Adoption of hybrid care models:
What happened between 2019 and 2023 to change the use of technology in healthcare? Chris mentioned that there was no new evidence or technology that came in 2019 that we couldn’t have been using before the pandemic. In fact, other industries had started using this technology way before 2019, and it was the healthcare system that was resisting the change. Hybrid care is here because COVID-19 forced us to change.
However, Chris believes that the current predominant view of hybrid care doesn’t go nearly far enough because it is just incorporating telehealth and the in-person care that we’ve already been using. He imagines the full potential that technology has on the healthcare industry goes far beyond telehealth and the future of healthcare will be wherever you are.
Quality measures ties to advancing health equity:
Abner feels strongly that one of the biggest challenges we have in our country to create more equity in the healthcare system is that we haven’t collected data, and we haven’t been able to put metrics around disparities. If you can’t measure disparities, then it’s hard to talk meaningfully about them, and certainly difficult to address them. Going into 2023, Abner wanted the healthcare industry to do something we hadn’t done yet, which was to start to measure, to collect data, and then stratify that data. He believed that we could use this data to incentivize parts of the healthcare system to do better.

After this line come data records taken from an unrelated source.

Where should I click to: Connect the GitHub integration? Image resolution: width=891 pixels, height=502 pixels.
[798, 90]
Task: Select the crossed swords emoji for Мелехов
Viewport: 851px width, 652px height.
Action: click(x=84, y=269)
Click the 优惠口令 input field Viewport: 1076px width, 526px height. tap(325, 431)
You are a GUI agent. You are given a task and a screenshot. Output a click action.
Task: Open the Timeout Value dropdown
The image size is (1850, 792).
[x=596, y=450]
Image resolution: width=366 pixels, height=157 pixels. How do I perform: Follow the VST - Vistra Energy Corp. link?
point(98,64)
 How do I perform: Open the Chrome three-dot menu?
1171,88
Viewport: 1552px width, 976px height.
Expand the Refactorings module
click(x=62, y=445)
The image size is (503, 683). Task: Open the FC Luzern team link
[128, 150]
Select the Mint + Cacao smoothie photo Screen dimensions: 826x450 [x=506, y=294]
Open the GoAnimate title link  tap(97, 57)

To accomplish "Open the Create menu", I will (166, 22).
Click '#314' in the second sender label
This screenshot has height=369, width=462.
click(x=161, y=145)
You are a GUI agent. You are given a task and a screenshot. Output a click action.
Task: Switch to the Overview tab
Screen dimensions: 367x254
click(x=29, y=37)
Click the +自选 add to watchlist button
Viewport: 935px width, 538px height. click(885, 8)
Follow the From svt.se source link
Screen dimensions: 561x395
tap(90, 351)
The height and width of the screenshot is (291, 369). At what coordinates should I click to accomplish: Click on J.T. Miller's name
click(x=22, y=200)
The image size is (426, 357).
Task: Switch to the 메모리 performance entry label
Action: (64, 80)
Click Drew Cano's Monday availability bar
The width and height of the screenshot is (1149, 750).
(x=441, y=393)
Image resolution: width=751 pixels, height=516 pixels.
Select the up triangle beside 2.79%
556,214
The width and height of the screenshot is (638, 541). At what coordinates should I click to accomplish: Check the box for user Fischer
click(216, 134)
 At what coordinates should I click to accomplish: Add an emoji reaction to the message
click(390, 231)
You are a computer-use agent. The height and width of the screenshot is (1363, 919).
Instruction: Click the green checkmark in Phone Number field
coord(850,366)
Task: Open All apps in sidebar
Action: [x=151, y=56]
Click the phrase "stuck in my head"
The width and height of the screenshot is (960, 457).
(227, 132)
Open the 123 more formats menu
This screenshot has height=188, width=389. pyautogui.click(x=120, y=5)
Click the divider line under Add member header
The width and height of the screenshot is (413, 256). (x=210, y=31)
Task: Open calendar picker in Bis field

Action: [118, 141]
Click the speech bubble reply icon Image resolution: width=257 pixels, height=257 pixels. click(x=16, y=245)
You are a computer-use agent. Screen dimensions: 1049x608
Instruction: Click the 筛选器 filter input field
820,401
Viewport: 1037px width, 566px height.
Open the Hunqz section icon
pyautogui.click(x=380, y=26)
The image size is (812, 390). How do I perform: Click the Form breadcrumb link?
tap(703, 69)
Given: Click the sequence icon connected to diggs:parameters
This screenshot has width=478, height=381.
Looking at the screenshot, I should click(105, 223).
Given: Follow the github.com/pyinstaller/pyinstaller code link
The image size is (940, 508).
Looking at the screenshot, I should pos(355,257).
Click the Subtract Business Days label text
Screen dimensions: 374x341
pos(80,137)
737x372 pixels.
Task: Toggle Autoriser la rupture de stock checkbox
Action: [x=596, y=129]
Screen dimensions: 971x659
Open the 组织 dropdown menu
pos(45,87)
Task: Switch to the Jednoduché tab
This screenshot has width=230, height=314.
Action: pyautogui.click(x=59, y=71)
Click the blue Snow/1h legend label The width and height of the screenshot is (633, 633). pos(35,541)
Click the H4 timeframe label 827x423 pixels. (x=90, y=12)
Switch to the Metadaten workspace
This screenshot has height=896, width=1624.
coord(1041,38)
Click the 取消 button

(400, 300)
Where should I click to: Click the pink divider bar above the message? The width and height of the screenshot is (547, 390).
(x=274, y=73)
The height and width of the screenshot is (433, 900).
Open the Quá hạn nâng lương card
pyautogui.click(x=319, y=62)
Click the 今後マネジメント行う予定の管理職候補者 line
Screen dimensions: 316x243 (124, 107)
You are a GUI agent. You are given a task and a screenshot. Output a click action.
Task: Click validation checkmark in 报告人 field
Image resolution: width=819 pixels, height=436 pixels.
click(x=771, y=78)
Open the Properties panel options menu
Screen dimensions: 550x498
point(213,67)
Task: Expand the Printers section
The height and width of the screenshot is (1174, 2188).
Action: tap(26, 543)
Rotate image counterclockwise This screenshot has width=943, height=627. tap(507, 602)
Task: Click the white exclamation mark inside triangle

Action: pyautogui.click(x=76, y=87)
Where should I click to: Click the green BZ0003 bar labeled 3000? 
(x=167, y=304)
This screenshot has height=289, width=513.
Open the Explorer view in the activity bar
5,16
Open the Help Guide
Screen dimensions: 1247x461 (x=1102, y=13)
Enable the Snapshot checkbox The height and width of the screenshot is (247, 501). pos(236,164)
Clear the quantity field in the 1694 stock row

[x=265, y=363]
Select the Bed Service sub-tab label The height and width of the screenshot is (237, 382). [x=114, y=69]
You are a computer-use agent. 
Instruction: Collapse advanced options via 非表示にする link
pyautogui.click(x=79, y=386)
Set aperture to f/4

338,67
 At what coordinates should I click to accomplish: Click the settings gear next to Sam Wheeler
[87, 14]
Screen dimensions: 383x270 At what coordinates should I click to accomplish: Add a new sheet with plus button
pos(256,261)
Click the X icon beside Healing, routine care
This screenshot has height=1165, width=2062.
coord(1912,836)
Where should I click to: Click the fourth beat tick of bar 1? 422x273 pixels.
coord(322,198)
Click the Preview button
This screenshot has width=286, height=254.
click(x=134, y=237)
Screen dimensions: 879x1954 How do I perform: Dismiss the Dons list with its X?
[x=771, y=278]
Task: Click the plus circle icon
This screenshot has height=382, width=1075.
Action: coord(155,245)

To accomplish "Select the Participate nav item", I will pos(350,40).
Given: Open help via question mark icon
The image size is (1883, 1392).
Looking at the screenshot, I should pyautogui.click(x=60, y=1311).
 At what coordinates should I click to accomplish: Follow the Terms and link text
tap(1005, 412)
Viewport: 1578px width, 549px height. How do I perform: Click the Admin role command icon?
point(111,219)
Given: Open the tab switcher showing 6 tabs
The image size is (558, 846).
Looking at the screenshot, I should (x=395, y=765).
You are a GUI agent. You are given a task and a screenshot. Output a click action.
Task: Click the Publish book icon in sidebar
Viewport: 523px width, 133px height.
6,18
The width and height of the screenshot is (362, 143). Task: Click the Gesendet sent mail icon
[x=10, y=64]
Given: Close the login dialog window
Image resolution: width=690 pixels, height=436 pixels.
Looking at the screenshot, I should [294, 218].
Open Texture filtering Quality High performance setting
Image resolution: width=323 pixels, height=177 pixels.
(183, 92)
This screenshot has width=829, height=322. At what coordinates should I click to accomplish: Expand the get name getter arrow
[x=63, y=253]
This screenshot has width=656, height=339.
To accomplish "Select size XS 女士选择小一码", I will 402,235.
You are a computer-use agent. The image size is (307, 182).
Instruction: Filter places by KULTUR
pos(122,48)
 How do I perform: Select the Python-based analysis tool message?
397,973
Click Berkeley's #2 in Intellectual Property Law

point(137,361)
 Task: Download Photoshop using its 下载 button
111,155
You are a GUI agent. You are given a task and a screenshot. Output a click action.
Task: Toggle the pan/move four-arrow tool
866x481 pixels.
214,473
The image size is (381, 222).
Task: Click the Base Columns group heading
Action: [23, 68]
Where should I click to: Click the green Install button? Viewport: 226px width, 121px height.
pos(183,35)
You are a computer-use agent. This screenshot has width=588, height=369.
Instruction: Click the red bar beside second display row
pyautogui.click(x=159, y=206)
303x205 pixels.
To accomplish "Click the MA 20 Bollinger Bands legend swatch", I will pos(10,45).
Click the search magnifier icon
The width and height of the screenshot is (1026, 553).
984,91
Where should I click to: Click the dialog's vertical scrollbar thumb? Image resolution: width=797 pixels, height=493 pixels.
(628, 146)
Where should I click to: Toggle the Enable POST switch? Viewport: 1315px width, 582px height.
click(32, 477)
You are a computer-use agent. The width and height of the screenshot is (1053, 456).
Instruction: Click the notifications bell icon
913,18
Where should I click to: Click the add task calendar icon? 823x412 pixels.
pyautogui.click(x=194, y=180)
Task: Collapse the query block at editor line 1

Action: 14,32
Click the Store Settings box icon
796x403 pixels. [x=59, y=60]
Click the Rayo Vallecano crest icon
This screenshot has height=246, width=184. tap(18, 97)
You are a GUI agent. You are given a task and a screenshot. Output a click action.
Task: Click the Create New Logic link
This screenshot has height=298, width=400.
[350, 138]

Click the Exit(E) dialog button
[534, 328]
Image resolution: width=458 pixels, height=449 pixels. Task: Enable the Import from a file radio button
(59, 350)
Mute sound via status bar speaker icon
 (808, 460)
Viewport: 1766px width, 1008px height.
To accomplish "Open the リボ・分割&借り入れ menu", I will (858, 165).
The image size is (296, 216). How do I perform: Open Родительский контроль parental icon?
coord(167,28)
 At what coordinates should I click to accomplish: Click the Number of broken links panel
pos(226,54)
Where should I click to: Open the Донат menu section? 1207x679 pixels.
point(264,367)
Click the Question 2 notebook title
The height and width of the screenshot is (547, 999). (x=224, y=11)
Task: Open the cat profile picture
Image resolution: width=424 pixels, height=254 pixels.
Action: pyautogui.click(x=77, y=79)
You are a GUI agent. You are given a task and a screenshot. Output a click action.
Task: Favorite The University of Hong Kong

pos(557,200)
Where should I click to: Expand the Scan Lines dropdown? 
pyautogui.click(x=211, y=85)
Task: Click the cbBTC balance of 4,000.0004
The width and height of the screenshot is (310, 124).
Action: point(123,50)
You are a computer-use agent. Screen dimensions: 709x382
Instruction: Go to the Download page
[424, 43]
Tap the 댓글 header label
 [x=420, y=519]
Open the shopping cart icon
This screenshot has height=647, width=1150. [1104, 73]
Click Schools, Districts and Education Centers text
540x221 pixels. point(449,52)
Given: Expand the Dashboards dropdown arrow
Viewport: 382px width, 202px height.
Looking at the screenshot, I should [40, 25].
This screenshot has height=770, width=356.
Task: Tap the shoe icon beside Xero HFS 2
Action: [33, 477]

We have started to see this happening in major ways, even faster than Abner anticipated. In California, they have recently put into place strong incentives for health plans to identify disparities and will even penalize plans that don’t meet certain benchmarks. Quality measures have to be tied to closing disparity gaps. The whole healthcare system will shift and advance health equity when we reward good results.
Moving the needle on the idea of health equity:
Chris credits the current administration for embedding health equity in society more than ever before, however he thinks it’s still early in the game. Health equity and systemic changes are very sensitive to external pressures, and there are always changes coming down the road that could directly affect healthcare. The outcomes of these changes, such as the Supreme Court’s pull back on affirmative action, take time to unfold before we know how it will impact the healthcare industry.
We are making progress to advance health equity and help it become more ingrained in society, but the battle isn’t won just yet. For instance, what should we expect if a different administration wins the election in 2024? Chris imagines there may not be the same level of investment or commitment if the current party doesn’t win again in 2024. However, he realizes there is still some obligation to these ideals on both sides of the aisle, and sometimes it’s just differences of opinion in how to go about it, which can actually be helpful. Chris thinks that market-based approaches can have a strong impact on health equity, so if that is the case, then we should seize the opportunity because we cannot continue to devise programs that are not economically sustainable.